For highly secure data or archives consisting of thousands of tiny text files, the RAR format shines. You can create a "Solid" archive (which treats all files as a single data stream for better compression) and encrypt it with AES-256.

@echo off
setlocal

set "rarExe=C:\Program Files\WinRAR\Rar.exe"
set "sourceData=C:\Finance\QuarterlyData\*.*"
set "archiveFile=C:\Vault\SecureData.rar"

:: Check if Rar.exe exists
if not exist "%rarExe%" (
echo [ERROR] WinRAR not found at "%rarExe%".
pause
exit /b 1
)

:: Prompt the user for a password so it is not stored in plain text
set /p "password=Enter archive password: "
if "%password%"=="" (
echo [ERROR] Password cannot be empty.
pause
exit /b 1
)

:: Ensure the output directory exists
for %%A in ("%archiveFile%") do (
if not exist "%%~dpA" mkdir "%%~dpA"
)

echo Compressing and encrypting data...
echo.

:: 'a' = Add
:: '-s' = Create solid archive
:: '-hp' = Encrypt both file data AND headers (hides the filenames inside)
:: '-y' = Assume Yes on all queries
"%rarExe%" a -s -hp"%password%" -y "%archiveFile%" "%sourceData%"

if %errorlevel% equ 0 (
echo.
echo ==========================================
echo ENCRYPTION AND COMPRESSION SUCCESSFUL
echo Saved to: %archiveFile%
echo ==========================================
) else (
echo.
echo [ERROR] WinRAR returned error code: %errorlevel%.
pause
exit /b %errorlevel%
)

pause
endlocal
warning

Never hard-code passwords directly in a Batch script.
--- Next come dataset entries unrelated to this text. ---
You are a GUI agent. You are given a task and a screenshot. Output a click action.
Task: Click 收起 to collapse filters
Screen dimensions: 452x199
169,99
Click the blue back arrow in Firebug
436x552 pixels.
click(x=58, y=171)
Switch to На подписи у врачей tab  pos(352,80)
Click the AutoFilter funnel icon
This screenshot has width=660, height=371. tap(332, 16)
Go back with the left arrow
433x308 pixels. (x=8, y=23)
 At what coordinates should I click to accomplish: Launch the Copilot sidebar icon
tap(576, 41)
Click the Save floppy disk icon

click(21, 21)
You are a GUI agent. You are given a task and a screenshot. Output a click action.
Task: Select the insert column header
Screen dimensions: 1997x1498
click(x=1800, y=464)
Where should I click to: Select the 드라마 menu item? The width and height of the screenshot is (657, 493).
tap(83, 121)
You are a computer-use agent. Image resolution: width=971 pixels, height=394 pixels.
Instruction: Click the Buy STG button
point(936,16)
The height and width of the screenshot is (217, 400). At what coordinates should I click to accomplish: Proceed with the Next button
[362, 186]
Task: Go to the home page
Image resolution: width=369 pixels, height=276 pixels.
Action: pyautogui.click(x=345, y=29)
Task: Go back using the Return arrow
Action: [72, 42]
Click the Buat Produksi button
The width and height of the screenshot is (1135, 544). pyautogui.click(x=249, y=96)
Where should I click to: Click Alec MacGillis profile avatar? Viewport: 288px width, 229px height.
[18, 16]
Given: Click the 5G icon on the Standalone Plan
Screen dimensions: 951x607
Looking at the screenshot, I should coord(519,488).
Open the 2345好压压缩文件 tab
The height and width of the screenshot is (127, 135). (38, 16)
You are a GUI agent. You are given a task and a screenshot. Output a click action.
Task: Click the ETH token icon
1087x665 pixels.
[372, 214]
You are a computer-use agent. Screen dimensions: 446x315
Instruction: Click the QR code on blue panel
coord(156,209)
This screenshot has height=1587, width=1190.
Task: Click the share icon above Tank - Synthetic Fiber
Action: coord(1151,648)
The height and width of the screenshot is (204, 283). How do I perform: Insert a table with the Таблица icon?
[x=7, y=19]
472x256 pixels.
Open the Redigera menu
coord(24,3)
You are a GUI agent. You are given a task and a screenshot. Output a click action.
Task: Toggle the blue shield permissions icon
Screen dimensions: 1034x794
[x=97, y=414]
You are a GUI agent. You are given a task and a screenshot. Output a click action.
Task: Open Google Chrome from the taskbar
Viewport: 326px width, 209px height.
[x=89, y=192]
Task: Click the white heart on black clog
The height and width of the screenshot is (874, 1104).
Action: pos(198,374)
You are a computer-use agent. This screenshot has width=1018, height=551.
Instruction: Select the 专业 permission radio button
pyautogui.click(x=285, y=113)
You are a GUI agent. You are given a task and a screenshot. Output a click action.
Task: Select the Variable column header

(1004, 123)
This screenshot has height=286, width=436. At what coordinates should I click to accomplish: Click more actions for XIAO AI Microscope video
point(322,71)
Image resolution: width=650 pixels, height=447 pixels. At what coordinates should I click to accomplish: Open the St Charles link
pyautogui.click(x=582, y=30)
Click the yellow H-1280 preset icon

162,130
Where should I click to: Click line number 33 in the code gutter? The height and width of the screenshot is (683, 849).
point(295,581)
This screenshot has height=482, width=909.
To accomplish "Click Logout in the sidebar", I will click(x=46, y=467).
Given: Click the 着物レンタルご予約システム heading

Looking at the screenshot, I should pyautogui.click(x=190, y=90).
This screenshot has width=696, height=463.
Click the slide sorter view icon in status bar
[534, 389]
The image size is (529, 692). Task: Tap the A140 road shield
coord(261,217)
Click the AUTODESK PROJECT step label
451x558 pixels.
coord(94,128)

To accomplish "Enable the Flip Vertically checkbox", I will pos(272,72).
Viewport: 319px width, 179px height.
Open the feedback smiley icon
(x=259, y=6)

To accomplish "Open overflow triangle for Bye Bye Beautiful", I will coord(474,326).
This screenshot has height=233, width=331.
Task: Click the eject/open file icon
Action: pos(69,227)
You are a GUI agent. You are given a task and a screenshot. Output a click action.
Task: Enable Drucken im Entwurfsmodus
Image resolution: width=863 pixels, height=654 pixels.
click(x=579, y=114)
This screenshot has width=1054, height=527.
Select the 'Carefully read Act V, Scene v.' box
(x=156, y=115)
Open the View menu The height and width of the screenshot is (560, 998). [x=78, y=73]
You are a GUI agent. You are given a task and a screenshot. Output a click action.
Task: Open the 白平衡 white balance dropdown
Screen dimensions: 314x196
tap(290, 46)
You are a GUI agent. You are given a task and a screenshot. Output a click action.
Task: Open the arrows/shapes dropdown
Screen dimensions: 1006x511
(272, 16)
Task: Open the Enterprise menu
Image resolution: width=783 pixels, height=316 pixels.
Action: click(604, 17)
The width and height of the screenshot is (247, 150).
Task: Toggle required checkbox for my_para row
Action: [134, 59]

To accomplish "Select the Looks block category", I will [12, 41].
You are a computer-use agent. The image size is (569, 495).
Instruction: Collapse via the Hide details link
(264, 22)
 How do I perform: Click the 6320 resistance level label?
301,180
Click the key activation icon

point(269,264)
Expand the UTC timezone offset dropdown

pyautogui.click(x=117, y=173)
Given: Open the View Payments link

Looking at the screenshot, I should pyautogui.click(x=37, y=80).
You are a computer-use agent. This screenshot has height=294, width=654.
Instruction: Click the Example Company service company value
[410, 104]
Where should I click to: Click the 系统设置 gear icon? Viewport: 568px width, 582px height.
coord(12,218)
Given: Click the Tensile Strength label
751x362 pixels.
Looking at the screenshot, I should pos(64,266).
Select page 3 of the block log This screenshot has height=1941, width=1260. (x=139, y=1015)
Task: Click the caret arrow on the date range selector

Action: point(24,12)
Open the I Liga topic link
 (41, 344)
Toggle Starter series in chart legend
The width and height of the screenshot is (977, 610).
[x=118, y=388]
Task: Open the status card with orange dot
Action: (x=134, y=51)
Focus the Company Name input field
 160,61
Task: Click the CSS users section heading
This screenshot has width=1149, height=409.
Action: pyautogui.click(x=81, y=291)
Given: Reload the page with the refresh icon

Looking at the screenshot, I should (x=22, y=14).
The example above uses set /p to prompt the operator at runtime. For fully unattended scenarios, read the password from a permissions-restricted file or a secrets manager instead.

Why Create RAR Archives in Batch?

  1. Scheduled Backups: Integrating WinRAR into a nightly scheduled task to compress web application logs before moving them to cold storage.
  2. Recovery Volumes: WinRAR uniquely supports a -rv flag, allowing you to generate Recovery Volumes. This is useful for placing critical backup archives on unstable network drives where data corruption might occur.
  3. Splitting Large Files: If an archive exceeds an email limit or a USB drive size (FAT32 limit of 4 GB), RAR supports splitting files using the -v flag (e.g., -v2000m splits into 2 GB chunks like .part1.rar, .part2.rar).

Important Considerations

  1. Licensing: While 7-Zip is open source and entirely free for commercial use, WinRAR is a commercial, licensed product. Ensure your organization permits the use of WinRAR in automated production workflows.
  2. File Overwrite: By default, executing Rar.exe against an existing archive updates it (adds new files, modifies changed ones). If you want an entirely fresh archive, use del "%archiveFile%" 2>nul before running the RAR command, or append a timestamp suffix to the filename.
  3. File Locking: RAR cannot compress files that are currently open or locked by other programs (like active SQL databases). You must stop the service or create a shadow copy before archiving.

Conclusion

Integrating Rar.exe into your Batch scripts unlocks powerful archiving capabilities. By automating maximum compression rates, solid data streams, and encrypted file headers, you ensure that critical corporate data backups remain highly reduced in size and protected from unauthorized access.